Cuando J vino a cenar esperaba que hubiera ensalada de patatas con crema agria, un plato que le gusta con locura, pero se encontró con una simple ensalada de arroz. Tremendo disgusto y tremenda frustración. A quién se le ocurre no haber adivinado lo que él quería para cenar. A mí me parece que ya es bastante con que te presentes a cenar sin avisar y te pongan un plato en la mesa, pero está claro que todo depende del cristal con que se mire, que solía decir mi padre.

Para terminar de arreglar la situación J tenía un amigo esperándole en la calle. A mí tampoco me parece normal que vayas a cenar a casa de tu madre y dejes al amigo esperando en la calle, no es que quiera decir que le hubiera dado también de cenar, esos tiempos ya se acabaron, pero no me parece bien ni por el amigo ni por la madre. El uno esperando y la otra desesperando.

Mi hijo ese día estaba más raro de lo normal, no tengo mucha experiencia en detectar sustancias pero sí me doy cuenta enseguida -como cualquier madre, por otra parte-  de cualquier cosa que no sea normal en él y en esta ocasión estaba especialmente lejos.

Hubiera sido mejor que no hubiera venido porque me dejó desasosegada y con mal cuerpo.

martes, 1 de octubre de 2013

Extraños en torno

Girl with Peaches, de Valentin Serov

Cuando tienes un hijo con un trastorno mental, tienes alrededor una red de profesionales que, con la intención de hacer tu vida lo más "normal" posible, la desnormaliza por completo. Esa red suele estar compuesta por un sicólogo y un siquiatra, un par de trabajadoras sociales, algún educador, una profesora particular que le ayude con los deberes cuando va al cole, el médico de cabecera que controla la marcha de la medicación y las instituciones u organismos, tanto sanitarios como sociales.

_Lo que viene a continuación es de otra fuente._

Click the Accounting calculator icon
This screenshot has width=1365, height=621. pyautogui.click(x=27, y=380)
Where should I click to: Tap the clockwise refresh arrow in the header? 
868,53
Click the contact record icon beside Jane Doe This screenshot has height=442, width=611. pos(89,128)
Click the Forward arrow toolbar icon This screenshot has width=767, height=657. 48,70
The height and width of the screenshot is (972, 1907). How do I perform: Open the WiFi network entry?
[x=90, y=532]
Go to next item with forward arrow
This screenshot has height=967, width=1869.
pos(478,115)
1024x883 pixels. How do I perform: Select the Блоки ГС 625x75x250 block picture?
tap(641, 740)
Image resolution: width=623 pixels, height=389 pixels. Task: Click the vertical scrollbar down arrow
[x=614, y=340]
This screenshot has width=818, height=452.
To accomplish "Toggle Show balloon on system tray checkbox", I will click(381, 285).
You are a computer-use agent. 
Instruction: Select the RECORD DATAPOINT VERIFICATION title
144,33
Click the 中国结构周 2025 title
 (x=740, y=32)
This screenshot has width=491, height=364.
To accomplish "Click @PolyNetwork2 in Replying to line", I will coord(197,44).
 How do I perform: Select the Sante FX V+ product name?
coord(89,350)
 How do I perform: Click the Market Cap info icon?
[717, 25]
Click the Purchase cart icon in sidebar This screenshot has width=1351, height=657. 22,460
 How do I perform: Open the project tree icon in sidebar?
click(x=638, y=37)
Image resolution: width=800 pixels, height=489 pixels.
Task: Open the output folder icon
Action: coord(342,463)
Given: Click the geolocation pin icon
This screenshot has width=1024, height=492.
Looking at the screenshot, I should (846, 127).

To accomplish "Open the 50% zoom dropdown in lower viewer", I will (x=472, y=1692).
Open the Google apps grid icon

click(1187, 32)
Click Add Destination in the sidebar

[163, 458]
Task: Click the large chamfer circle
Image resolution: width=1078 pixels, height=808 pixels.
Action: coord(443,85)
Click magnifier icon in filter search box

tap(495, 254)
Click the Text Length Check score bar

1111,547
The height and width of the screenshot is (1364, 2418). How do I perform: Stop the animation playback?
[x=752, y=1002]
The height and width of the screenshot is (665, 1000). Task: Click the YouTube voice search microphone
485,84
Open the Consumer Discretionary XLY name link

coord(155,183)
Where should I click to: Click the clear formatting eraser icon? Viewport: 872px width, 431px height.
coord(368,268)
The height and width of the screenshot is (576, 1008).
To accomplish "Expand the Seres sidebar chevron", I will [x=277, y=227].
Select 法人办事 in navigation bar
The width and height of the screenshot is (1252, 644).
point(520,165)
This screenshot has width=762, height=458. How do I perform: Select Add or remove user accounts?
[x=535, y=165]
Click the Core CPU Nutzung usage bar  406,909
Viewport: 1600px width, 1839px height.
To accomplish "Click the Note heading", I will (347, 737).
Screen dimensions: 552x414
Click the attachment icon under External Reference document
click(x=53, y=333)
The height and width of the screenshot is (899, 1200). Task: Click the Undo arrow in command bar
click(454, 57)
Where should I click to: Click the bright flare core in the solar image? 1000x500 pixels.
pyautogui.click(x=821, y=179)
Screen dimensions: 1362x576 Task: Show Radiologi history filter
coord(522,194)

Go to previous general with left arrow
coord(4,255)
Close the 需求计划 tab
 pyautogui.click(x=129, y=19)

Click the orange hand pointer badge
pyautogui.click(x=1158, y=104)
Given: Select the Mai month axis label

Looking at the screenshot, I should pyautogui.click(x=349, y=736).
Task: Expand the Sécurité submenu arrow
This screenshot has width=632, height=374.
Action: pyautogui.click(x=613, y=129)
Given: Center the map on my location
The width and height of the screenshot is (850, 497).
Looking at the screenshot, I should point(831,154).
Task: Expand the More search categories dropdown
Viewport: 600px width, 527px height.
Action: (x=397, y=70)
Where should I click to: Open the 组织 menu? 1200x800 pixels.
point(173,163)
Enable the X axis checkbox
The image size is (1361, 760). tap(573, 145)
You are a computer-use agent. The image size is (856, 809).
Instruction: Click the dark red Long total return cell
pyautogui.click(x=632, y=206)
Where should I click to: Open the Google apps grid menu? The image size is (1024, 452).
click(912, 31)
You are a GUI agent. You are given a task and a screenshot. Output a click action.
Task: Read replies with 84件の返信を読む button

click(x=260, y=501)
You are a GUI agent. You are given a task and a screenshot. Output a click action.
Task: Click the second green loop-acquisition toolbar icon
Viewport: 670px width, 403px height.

Necesitas ayuda de todos ellos y a la vez necesitas una secretaria que te organice las citas, porque en ocasiones te coinciden la trabajadora social del ayuntamiento y la cita en Agifes, o tenías hora con la enfermera de la URP y te vas a la consulta del siquiatra. Por no hablar de la cantidad de ocasiones en las que que te toca contar situaciones que para otros son íntimas, la de veces que te parece que tu vida está expuesta al juicio de personas ajenas a tu familia.

Y cuando te sometes al juicio de un profesional externo, te planteas si has actuado bien o mal porque muchas de tus actuaciones están tan fuera de lo que has conocido en la vida que te dejas llevar por lo que en ese momento te dictan las tripas o el corazón. Pero cuando lo cuentas, lo vuelves a vivir y entonces, con la distancia que da el tiempo, juzgas de nuevo tu comportamiento y te arrepientes lo mismo de haber sido tan blanda como de no haber sido más severa.

Con el tiempo van pasando dos cosas contradictorias: por una parte te acostumbras, porque el ser humano a todo se hace, y no lo vives tan mal y, por otra, te cansas y vas desarrollando una especie de sentimiento de hartazgo y decepción al ver lo poco que, a pesar de tanta ayuda, mejoran las cosas.